Wire Gauge Calculator
Enter current, distance, voltage, and acceptable drop — get the right AWG gauge for your solar or electrical circuit.
How to Use This Calculator
Enter current and one-way distance
Input the maximum continuous current in amps and the one-way distance from your source to your load. The calculator automatically uses 2× the one-way distance for the complete circuit (wire goes out and returns). For solar strings, use panel Isc × 1.25. For inverter cables, use the inverter's rated continuous current.
Set system voltage and acceptable voltage drop
Enter the circuit voltage — 12V, 24V, or 48V for DC solar circuits, or 120V/240V for AC. Select your maximum acceptable voltage drop. The NEC recommends 3% for branch circuits, but solar best practice is 2% or less for DC circuits, since losses compound: a 2% drop in your PV wire + 2% in your battery wire = 4% total system loss.
Use scenario buttons for common solar circuits
The preset scenarios cover the three most common solar wiring runs: panels to charge controller, charge controller to battery bank, and inverter to battery bank. Each uses appropriate current and distance defaults.
The Formula
Two constraints must both be satisfied: the wire must have low enough resistance to keep voltage drop within your limit, AND it must have enough ampacity to safely carry the current without overheating. The voltage drop constraint usually dominates for long runs at low voltage; the ampacity constraint dominates for short, high-current runs (like battery-to-inverter cables).

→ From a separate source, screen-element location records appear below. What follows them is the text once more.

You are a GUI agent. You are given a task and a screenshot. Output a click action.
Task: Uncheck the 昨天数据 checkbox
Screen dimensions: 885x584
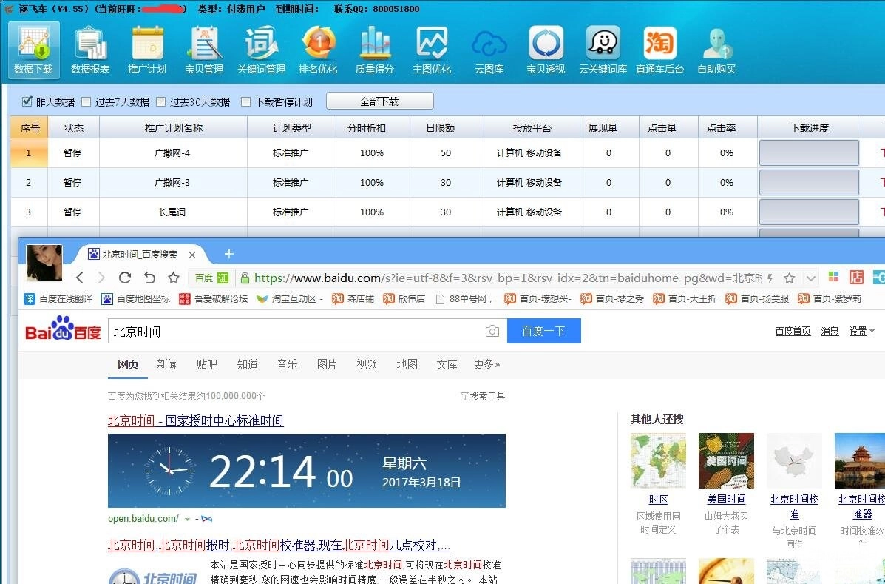click(x=27, y=101)
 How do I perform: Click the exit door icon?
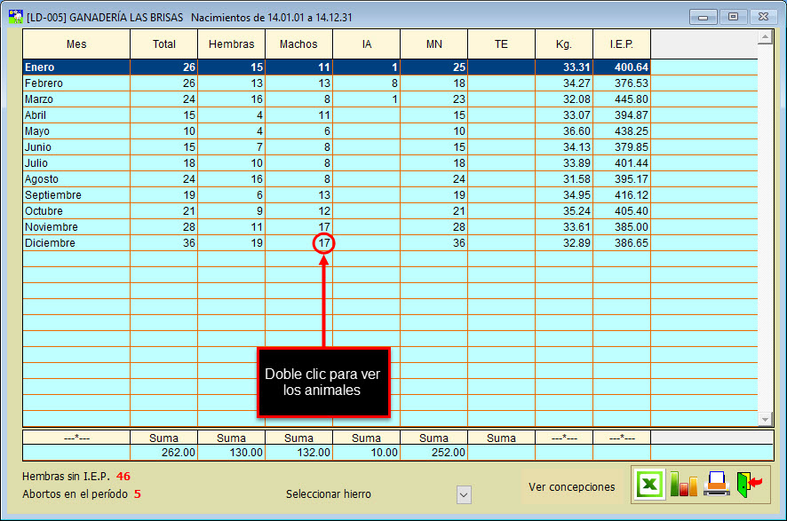(750, 485)
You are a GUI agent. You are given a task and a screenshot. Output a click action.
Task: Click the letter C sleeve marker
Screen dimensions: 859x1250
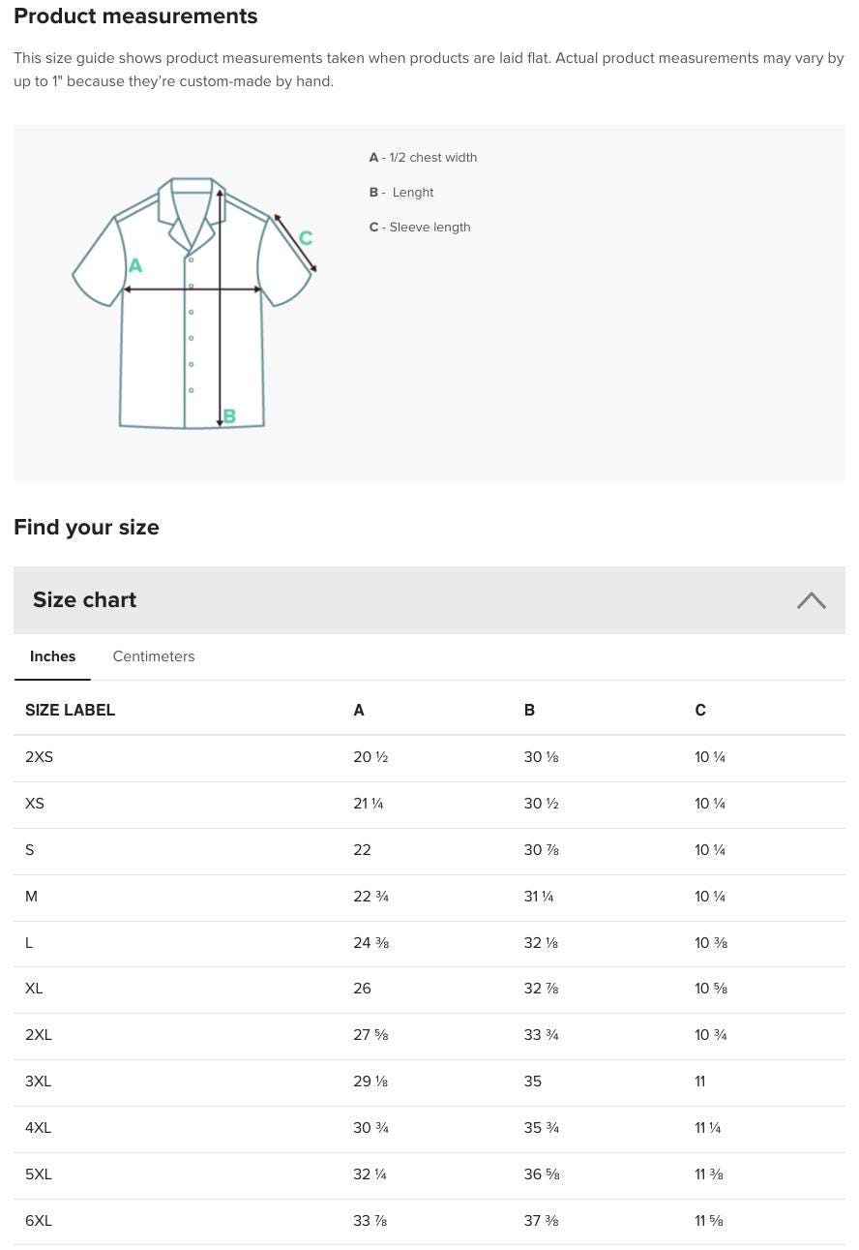306,237
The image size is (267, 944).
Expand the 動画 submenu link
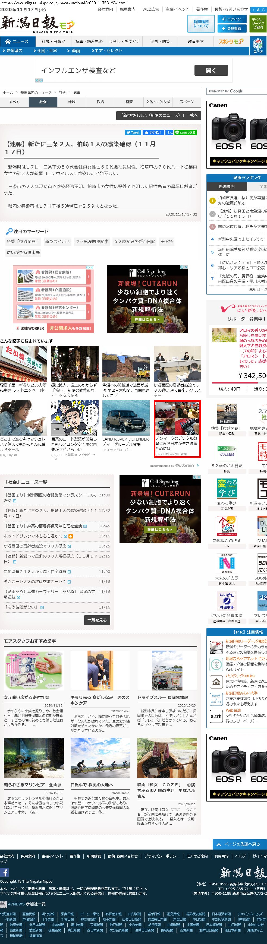pyautogui.click(x=74, y=51)
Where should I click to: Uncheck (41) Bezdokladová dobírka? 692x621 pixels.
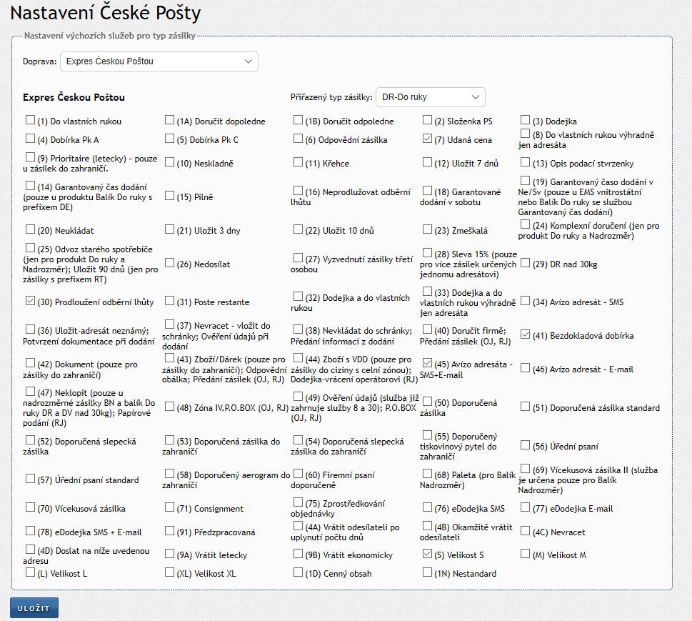pos(526,334)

Notice that low voltage systems are much more sensitive to wire resistance. A 1-ohm resistance causes 1V drop at 1A — which is 8.3% of 12V but only 2.1% of 48V. This is why 12V systems need much thicker wire than 48V systems for the same power transfer.
Example
PV string to MPPT controller — 30ft run
A solar array produces 8.5A (Isc). The panels are mounted 15 feet from the charge controller. The system runs at 48V. Maximum acceptable voltage drop is 2%.
Result
12 AWG easily handles this run. If this were a 12V system instead of 48V, the same calculation yields a 2% max drop of only 0.24V — requiring 8 AWG or larger to stay within the limit.